Altersbestimmung Eiche am Oelpfad

Habe am 22.6.2016 eine Antwort von einem Wachstums-Experten auf die folgende Anfrage an Herrn Kohnle (Prof. Dr. Ulrich Kohnle, Abt. f. Waldwachstum der Forstlichen Versuchs- und Forschungsanstalt Baden-Württemberg, Ulrich.Kohnle@forst.bwl.de) bekommen:

"Hallo Herr Kohnle,

ich habe ihre E-Mail-Adresse aus der Seite waldwissen.net entnommen und schreibe für den Historischen Verein Holzwickede.

Wir haben in Holzwickede eine freistehende Eiche, die bislang aufgrund des Umfangs auf ein Alter von 160 – 180 Jahren geschätzt wurde. Auf Luftbildern des Jahres 1926 fehlt diese Eiche aber, sie muss also deutlich jünger sein als diese geschätzten ca. 170 Jahre. Wir haben einen Zeitzeugen gefunden, der sich erinnert, den Baum 1950 als junge Eiche (ca. 10-15 Jahre ) gesehen zu haben. Eine aktuelle Messung des Umfangs (in ca. 150 cm Höhe) ergab heute 395 cm. Das wäre nach dem Wert von 2,5 cm Umfang/Jahr, den ich im Internet für freistehende Eichen gefunden habe, ein Alter von 158 Jahren. Bzw., ein angenommenes Keimdatum von 1935 zugrunde gelegt, ein Umfangswachstum von knapp 4,9 cm / Jahr.

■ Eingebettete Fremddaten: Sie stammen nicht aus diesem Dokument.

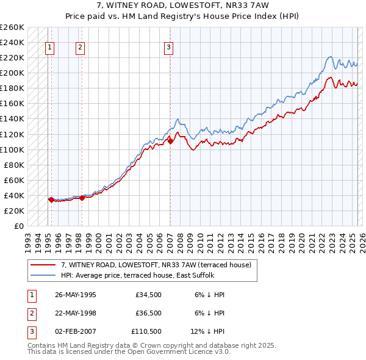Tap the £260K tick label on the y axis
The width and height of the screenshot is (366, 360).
(12, 27)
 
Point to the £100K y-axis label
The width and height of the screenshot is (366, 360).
(12, 149)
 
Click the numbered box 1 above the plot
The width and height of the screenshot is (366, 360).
(49, 48)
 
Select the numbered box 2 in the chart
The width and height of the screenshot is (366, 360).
(81, 48)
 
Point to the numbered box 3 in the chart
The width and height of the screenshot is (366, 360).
(168, 48)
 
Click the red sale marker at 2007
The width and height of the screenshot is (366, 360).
(170, 142)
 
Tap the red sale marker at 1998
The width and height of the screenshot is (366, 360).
(82, 198)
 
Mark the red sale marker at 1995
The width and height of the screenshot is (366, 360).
(51, 200)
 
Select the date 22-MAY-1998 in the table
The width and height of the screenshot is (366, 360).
(76, 313)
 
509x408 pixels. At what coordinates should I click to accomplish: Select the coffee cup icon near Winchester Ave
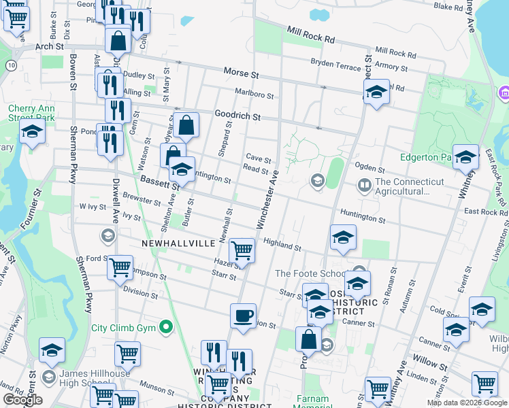[243, 316]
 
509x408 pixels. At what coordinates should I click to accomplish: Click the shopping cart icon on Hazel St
[242, 251]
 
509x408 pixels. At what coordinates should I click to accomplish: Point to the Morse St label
[242, 72]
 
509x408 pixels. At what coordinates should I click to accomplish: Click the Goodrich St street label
[237, 116]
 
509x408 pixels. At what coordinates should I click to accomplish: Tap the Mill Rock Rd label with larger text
[311, 35]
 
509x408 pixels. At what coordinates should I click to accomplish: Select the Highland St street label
[282, 245]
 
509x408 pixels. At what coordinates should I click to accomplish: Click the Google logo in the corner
[22, 400]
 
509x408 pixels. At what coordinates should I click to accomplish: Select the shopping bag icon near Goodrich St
[186, 125]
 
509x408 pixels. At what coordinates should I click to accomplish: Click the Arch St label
[49, 46]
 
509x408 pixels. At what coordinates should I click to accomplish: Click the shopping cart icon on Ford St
[120, 267]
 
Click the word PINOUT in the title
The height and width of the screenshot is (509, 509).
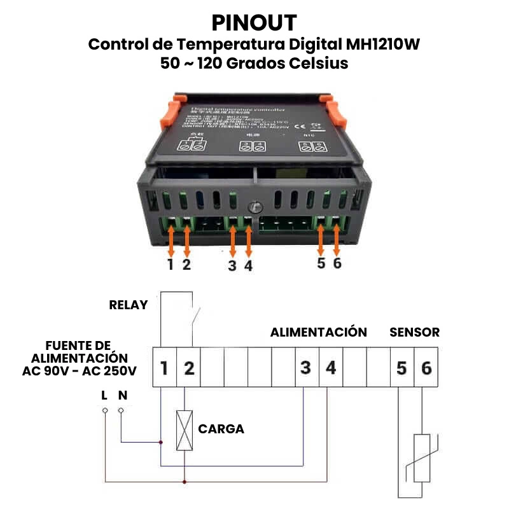click(254, 23)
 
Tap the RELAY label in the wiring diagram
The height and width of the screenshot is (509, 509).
click(129, 304)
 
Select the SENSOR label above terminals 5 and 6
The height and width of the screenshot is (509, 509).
click(414, 332)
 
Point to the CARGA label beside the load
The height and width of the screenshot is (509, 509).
click(221, 429)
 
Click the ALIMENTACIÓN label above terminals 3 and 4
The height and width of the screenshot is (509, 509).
click(318, 332)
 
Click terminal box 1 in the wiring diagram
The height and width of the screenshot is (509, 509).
click(164, 368)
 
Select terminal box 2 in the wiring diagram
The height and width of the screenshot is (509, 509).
click(188, 368)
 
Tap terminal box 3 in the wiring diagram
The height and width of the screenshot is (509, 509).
click(306, 368)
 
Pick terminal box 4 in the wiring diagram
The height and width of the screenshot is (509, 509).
click(330, 368)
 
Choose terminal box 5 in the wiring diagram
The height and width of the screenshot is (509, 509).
click(401, 368)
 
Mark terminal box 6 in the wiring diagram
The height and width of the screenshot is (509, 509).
click(426, 368)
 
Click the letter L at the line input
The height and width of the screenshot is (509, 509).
click(104, 395)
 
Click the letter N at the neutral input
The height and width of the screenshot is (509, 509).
click(123, 395)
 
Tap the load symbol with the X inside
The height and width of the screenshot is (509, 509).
click(185, 431)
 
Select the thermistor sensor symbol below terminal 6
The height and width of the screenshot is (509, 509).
click(423, 458)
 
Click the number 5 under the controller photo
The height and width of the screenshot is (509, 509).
click(321, 263)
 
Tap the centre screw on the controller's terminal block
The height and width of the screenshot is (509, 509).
click(254, 207)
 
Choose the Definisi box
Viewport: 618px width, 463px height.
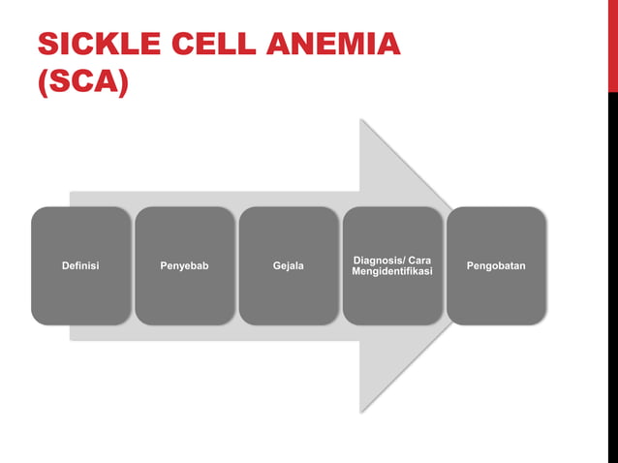[x=80, y=265]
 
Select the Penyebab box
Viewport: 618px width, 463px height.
[x=184, y=265]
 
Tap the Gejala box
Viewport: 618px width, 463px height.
[x=288, y=265]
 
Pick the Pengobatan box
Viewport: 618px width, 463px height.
[x=496, y=265]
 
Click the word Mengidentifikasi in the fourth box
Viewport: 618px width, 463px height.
[x=391, y=272]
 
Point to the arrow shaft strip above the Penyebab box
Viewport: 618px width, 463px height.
[x=184, y=198]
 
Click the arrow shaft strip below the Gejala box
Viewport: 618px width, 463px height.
[x=288, y=332]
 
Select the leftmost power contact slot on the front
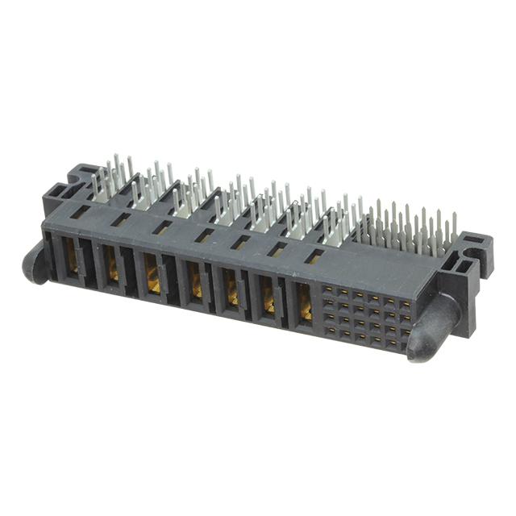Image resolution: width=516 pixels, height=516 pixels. [x=72, y=256]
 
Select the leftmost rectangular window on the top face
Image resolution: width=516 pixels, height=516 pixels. [x=80, y=211]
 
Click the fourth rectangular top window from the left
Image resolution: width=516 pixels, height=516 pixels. [x=204, y=235]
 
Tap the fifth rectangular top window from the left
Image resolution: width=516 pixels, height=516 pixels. [x=240, y=243]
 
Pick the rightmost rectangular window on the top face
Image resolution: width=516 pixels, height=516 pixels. [x=314, y=257]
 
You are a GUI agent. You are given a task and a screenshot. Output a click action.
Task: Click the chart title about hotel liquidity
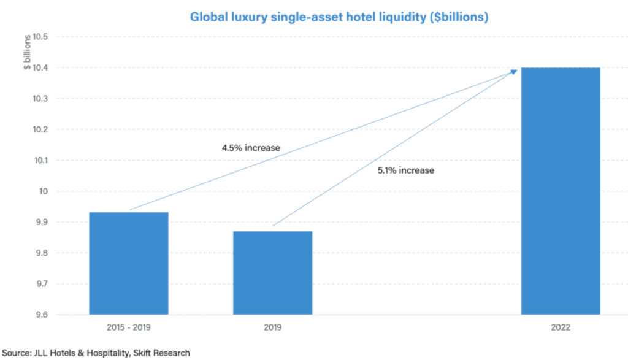[x=339, y=17]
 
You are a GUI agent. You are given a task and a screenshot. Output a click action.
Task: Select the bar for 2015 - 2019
[x=129, y=263]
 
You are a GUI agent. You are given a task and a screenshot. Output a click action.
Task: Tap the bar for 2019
[x=272, y=273]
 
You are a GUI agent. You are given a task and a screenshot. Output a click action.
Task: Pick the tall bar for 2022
[x=561, y=191]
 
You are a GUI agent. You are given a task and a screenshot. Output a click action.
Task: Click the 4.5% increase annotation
[x=251, y=148]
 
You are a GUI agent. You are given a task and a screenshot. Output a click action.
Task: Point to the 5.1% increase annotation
[x=405, y=170]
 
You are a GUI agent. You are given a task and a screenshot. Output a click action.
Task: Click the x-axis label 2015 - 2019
[x=129, y=328]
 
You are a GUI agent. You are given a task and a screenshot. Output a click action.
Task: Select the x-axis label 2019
[x=272, y=328]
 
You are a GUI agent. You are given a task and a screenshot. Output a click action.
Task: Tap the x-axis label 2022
[x=561, y=328]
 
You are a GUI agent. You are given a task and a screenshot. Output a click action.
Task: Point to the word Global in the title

Der Baum steht unter Schutz, absägen und Ringe zählen verbietet sich also zur Altersbestimmung. 😉
Können Sie uns evtl. helfen, diese Diskrepanz zwischen Umfang und Luftbild zu klären?
"

Ulrich Kohne:
"Sehr geehrter Herr Heidemann,
bei Zugrundelegung eines Umfangs von 395 cm (Durchmesser 63 cm) und dem Keimjahr 1935 (Alter 2016: 81 Jahre) würde sich (nach pauschalem Abzug einer angenommenen Rindenstärke) eine mittlere Jahrringbreite von ca. 3-4 mm errechnen. Das ist für eine Eiche zwar nicht gerade wenig – für einen solitären auf wuchskräftigem Standort stehenden Baum aber wahrscheinlich noch im Bereich des Möglichen. Allerdings müssten sie tatsächlich nachbohren – was für eine Eiche mit einem sogenannten „Zuwachsbohrer“ eigentlich völlig unproblematisch ist.
"

am gleichen Tag Nachfrage von mir:
" In Ihrer Rechnung hat sich aber ein Fehler eingeschlichen: Beim Umfang von 395 cm beträgt der Durchmesser ca. 126 cm und der Radius 63 cm. Damit wurde sich die von Ihnen angegebene mittlere Jahrringbreite verdoppeln und auf einen Wert von 6-8 mm kommen. Kommen wir damit in Bereiche von Rekordwachstum?
Die Wachstumsbedingungen am Standort sind jedenfalls in den letzten 90 Jahren ideal gewesen. Der Baum stand die ersten ca. 40 Jahre völlig frei mitten auf einer landwirtschaftlich genutzten Fläche. Direkt neben ihm verlief mindestens die ersten 20 Jahre ein Graben oder kanalisierter Bachoberlauf, der anschließend zugeschüttet wurde. Licht und Wasser sind also ausreichend verfügbar.
Kennen Sie möglicherweise Baumforscher in NRW, die sich für stark wachsende solitäre Eichen interessieren könnten?"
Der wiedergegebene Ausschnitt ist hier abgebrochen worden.